Monday, January 21, 2013

Technology in education - are the roads wide enough?

Last week's Technology in Education conference left me with a couple of ideas to ponder:
  1. There are a lot of good people on the front lines of education, teachers and administrators. They have the smarts and commitment to do great things. They're creating lots of small successes, even in small, rural school district where bandwidth and access to computers remains an issue.
  2. During the morning sessions, including the keynote and two workshops, no one asked a question or made a comment. (One person did ask for clarification about the location of some materials, but there were no questions about the content.) Attendees at the afternoon sessions talked more. 

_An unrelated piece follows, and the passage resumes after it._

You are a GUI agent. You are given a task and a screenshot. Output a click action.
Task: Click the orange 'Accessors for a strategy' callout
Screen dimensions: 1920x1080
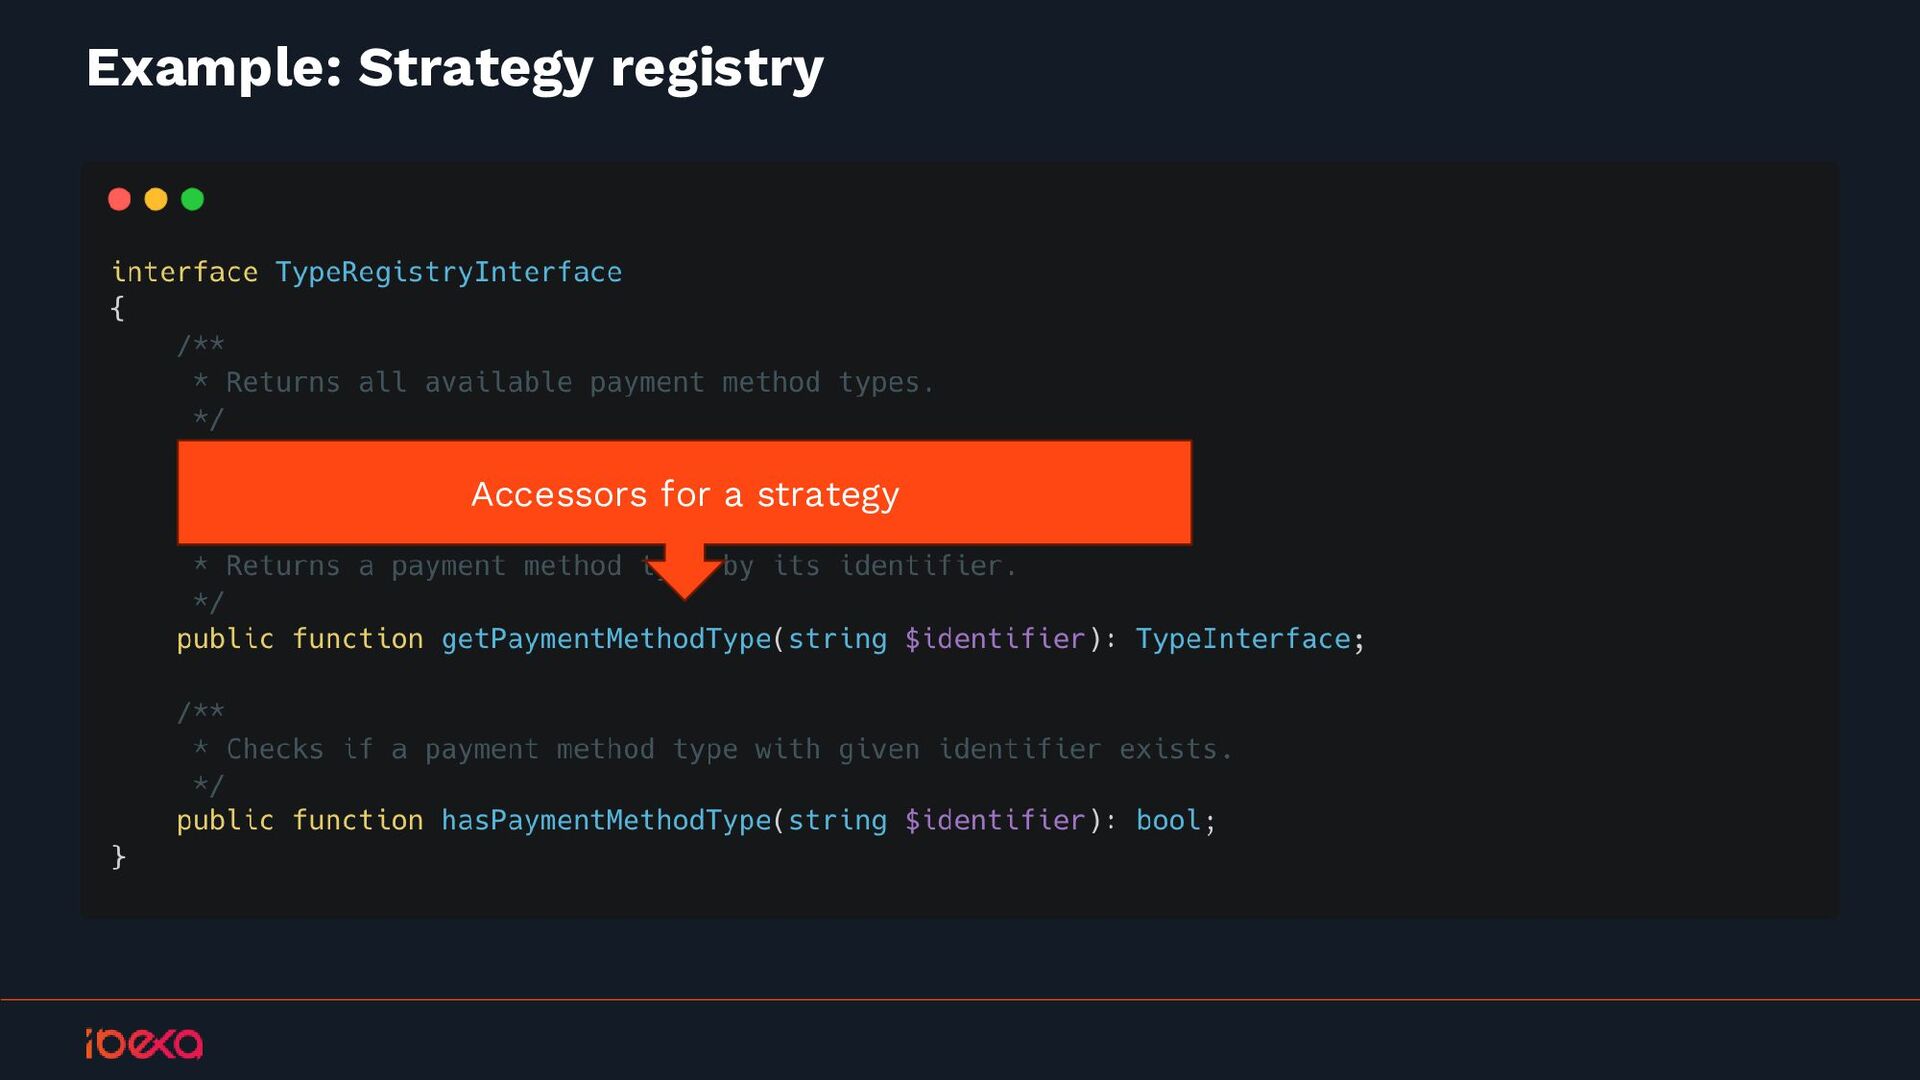point(684,493)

In 2007, ABC News ran a story, The Future of the Workplace: No Office, about the changing world of work. More than 40% of IBM's employees don't have a full-time office in an IBM facility. They work from home, customer sites, hotel rooms, airplanes, or, occasionally, an IBM office that's set up to support visiting workers.
While K-16 (kindergarten through college) education brings lots of money and attention on science, technology, engineering, and mathematics, the STEM curriculum, little is said about the way that people work.Collaborating with teams around the country or the world requires much more intentional communication. You can't rely on corridor conversations to exchange ideas or schedule changes. You can't keep your project plan on a whiteboard in the main conference room.
via Mr. Boffo Archives
The people from the Lower Pioneer Valley Educational Collaborative included the ABC story in their presentation. After their talk, I asked the presenters how well educators understood the ways in which work has changed and will change even more. They said that there was little evidence of widespread appreciation of this type of change. Teachers and parents were OK with the new content included in STEM education, but weren't seeing a need for learning about new ways to work.
Teaching new material in traditional ways fits well, in my opinion, with an educational model that lines up with standardized tests as the measure of educational success. Teaching old or new content in new ways may not.
Watching a couple hundred people sitting and listening to ideas about radically reinventing education is unsettling. It reminds me of my classes in the 60s, where a radical history professor would be spouting revolution and the students in the back of the classroom wondered if the Yippies were going to be on the mid-term.
Every airplane carries a black box (which isn't really black, but orange so that it can be found easily after a crash) that contains recording devices that stores vital data and voice recordings.
Do you know why they don't make airplanes the same way that they use in the black boxes? Because the roads aren't wide enough.
(A plane built like that wouldn't get off the ground and would have to drive to its destination.)
Educators are keenly aware that they're measured by the kids' test scores. Federal and state funding is tied to improvements in the numbers. Change has to be introduced carefully, lest it disrupt what's already proved to work well enough. 
Added to that is an academic environment for educators that rewards obfuscation in language and thought.
The result is a risk-averse spirit that wraps innovation in thick protective layers.
The entrepreneurial spirit that we expect of our kids when they go to work is punished when applied to education. Entrepreneurs know that  meaningful failures are essential to eventual success. An essential element of physical and emotional well-being is resilience, the ability to adapt to change and setbacks and find new ways to move forward.
For the many people in politics and in the general public who don't like government or educators, lower test score means that schools are failing again. Never mind that the lowered scores might be the result of incompetence or an experiment that didn't turn out as hoped. The remedies for each type of failure are quite different.
Marco Annunziata is Chief Economist and executive director of Global Market Insight for GE. reported on on GE's annual Innovation Barometer. More 300 global business leaders who were surveyed said that they want governments to cultivate more innovation in education to prepare students for often chaotic work that's ahead. One respondent endorsed "strengthening the education system in a way that not only gives students a solid basis of knowledge, but also fuels an entrepreneurial culture and creates a closer alignment with business. "
This new world of work is less than a generation old. We don't yet have proven methods for educating large numbers of students in the technologies and processes that will be a part of their lives.  We need to try some things, many of which may not work. No one likes the idea of experimenting on our kids. Truth be told, however, I don't think we have much choice. We're not going to get them to their future by driving down I-91 in a jet.